Я ответил это с такой уверенностью, с такой отчаянной уверенностью (я хотел во что бы то ни стало избавиться от расспросов Мозервальда), что тот дался в обман и не скрыл от меня своего удовольствия. Когда мы вышли из экипажа, мне удалось, наконец, отнять у него тот луч света, который он думал поймать и поймал было на минуту, и снова повергнуть его в потемки, тогда как его тайна очутилась у меня в руках. Он очевидно вернулся сюда потому, что встретил г-жу де-Вальведр в Варалло, допросил ее лакея, влюбился в нее, надеялся понравиться ей и расспрашивал меня для того, чтобы сообразить, стану ли я ему поперек дороги или нет.
Узнав от Амбруаза, что г-жи де-Вальведр не будут обедать внизу, я вздумал избавиться от вторичного неприятного tête-à-tête с Мозервальдом и попросить, чтобы мне потихоньку подали обед где-нибудь в уголке сада, когда мой хозяин объявил мне, что я буду только вдвоем с Обернэ в столовой, так как еврей сказал, что намерен только поужинать вечером.
— Что же он делает? Где он теперь? — спросил я.
— У г-жи де-Вальведр, — отвечал Амбруаз, лицо которого приняло выражение комического удивления при виде моего изумления.
— Как, — вскричал я, — разве он ее знает?
— Не могу вам сказать, сударь. Как вы хотите, чтобы я знал?..
— Совершенно справедливо, вам это все равно, а что касается меня… Ну, а вы его знаете, этого господина Мозервальда?
— Нет, сударь.
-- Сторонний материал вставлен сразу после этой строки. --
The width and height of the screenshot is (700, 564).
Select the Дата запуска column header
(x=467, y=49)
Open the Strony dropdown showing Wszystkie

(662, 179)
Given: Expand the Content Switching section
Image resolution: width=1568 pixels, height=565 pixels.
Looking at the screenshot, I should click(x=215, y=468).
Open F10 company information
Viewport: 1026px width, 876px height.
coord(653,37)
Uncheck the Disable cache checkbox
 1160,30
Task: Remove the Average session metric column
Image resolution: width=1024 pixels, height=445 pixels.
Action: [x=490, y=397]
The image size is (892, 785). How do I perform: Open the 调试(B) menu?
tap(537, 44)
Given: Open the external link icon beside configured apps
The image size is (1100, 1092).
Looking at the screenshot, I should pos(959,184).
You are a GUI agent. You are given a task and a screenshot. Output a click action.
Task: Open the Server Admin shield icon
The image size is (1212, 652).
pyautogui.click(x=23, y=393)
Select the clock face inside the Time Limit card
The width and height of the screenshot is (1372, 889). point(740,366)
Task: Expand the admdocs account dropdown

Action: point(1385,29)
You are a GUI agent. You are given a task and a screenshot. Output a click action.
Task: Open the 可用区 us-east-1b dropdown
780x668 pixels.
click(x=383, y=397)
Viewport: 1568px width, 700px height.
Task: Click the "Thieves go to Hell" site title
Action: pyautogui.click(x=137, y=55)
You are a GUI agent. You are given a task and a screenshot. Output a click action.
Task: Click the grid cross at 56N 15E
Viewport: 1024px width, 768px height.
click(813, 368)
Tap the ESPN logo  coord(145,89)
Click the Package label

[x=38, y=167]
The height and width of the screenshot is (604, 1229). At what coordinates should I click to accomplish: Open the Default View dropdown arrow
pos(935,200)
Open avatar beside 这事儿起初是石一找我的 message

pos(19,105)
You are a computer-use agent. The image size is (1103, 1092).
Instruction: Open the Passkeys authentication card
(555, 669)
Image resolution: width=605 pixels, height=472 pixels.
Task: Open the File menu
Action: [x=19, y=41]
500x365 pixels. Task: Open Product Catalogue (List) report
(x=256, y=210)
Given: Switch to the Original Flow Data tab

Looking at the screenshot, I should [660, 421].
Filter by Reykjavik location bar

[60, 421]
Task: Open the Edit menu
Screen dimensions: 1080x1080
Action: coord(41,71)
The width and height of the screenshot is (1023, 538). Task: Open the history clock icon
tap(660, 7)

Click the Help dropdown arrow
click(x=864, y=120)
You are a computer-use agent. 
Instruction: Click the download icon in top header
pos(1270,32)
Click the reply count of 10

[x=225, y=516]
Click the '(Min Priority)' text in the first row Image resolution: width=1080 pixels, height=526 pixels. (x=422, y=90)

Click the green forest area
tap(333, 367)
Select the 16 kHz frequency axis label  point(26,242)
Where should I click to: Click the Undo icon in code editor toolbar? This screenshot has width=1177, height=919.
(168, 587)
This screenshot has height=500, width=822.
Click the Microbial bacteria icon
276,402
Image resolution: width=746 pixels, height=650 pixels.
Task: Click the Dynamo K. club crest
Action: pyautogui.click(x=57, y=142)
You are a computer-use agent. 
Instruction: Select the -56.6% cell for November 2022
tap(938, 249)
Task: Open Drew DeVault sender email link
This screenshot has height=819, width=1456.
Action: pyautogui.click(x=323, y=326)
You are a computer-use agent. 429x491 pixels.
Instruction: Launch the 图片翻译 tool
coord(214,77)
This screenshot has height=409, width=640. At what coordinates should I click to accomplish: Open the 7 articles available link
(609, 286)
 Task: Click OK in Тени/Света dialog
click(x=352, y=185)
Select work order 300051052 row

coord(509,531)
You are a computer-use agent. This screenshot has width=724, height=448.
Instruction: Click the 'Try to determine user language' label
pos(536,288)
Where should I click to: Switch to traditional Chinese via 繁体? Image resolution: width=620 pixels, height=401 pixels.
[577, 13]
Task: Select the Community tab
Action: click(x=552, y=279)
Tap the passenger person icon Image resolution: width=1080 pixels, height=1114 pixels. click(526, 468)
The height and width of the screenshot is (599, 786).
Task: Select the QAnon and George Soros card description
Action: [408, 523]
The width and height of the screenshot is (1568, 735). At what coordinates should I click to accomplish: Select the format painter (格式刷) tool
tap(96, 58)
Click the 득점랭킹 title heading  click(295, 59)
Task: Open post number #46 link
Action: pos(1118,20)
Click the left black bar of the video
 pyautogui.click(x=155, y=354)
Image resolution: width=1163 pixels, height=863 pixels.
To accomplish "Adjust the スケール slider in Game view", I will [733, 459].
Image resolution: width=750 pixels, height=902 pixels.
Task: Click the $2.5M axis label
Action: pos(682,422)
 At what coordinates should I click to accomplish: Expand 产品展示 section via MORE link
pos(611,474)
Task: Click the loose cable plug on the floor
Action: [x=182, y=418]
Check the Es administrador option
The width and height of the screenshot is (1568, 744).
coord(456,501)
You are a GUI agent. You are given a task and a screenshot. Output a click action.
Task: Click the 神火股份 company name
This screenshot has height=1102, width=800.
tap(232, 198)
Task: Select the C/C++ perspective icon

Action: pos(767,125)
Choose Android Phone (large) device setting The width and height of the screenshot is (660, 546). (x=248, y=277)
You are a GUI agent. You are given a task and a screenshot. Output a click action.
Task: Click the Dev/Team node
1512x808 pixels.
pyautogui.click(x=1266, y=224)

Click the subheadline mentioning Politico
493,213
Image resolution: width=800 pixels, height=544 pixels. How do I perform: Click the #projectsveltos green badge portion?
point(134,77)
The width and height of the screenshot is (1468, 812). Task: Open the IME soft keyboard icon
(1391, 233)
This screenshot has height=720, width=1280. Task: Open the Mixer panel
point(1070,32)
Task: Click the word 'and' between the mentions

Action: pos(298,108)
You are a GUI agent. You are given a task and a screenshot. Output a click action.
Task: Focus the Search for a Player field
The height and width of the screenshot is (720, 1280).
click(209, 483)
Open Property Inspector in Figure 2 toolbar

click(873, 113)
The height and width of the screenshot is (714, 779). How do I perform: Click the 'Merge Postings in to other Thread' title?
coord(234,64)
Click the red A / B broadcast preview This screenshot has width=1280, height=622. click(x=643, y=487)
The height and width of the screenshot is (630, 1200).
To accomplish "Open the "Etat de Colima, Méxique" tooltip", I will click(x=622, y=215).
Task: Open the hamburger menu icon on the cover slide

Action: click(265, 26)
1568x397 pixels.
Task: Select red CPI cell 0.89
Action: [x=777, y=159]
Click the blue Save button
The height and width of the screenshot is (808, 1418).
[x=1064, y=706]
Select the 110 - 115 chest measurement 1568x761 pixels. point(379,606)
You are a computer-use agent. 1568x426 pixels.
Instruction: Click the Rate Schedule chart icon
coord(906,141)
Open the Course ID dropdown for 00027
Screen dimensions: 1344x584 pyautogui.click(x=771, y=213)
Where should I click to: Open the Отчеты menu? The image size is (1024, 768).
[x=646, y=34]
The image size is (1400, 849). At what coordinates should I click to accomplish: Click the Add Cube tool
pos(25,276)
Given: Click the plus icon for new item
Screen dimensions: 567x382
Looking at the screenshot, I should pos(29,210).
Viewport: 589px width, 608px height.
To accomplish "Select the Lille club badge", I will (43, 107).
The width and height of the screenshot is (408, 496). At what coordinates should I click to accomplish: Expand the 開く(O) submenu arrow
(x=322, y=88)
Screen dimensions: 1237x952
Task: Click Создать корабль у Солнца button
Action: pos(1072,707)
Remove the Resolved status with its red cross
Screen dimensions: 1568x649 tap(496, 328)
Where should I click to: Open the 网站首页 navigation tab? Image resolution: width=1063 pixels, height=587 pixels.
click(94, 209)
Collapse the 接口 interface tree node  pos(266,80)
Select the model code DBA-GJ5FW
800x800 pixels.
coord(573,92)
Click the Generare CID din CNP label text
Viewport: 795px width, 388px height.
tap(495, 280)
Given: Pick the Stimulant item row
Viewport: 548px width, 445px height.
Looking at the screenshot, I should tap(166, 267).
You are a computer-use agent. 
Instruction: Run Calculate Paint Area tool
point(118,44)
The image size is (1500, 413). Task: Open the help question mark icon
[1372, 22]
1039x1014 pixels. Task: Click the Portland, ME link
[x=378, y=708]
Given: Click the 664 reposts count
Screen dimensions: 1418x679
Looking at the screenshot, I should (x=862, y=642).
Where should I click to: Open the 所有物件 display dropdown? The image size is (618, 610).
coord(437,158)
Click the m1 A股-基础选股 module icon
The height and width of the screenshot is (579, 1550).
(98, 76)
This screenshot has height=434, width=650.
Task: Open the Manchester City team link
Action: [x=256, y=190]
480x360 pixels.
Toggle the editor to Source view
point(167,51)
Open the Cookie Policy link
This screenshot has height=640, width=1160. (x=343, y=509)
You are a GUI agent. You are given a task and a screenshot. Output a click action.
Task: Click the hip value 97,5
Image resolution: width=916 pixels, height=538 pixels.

Я видел его в первый раз позавчера.
— Говорил он вам, уезжая, что скоро вернется?
— Нет, сударь, ничего не говорил.
Мною овладела какая-то глухая злость, когда я узнал, что еврей этот имел смелость или ловкость немедленно после своего приезда проникнуть к Алиде, с которой, по его уверению, он не был знаком. Обернэ запоздал и вернулся только тогда, когда уже совсем стемнело. Я не садился обедать без него, и заслуги в этом не было, потому что мне совсем не хотелось есть. Я не сказал ему ничего о Мозервальде, боясь выдать свою ревность.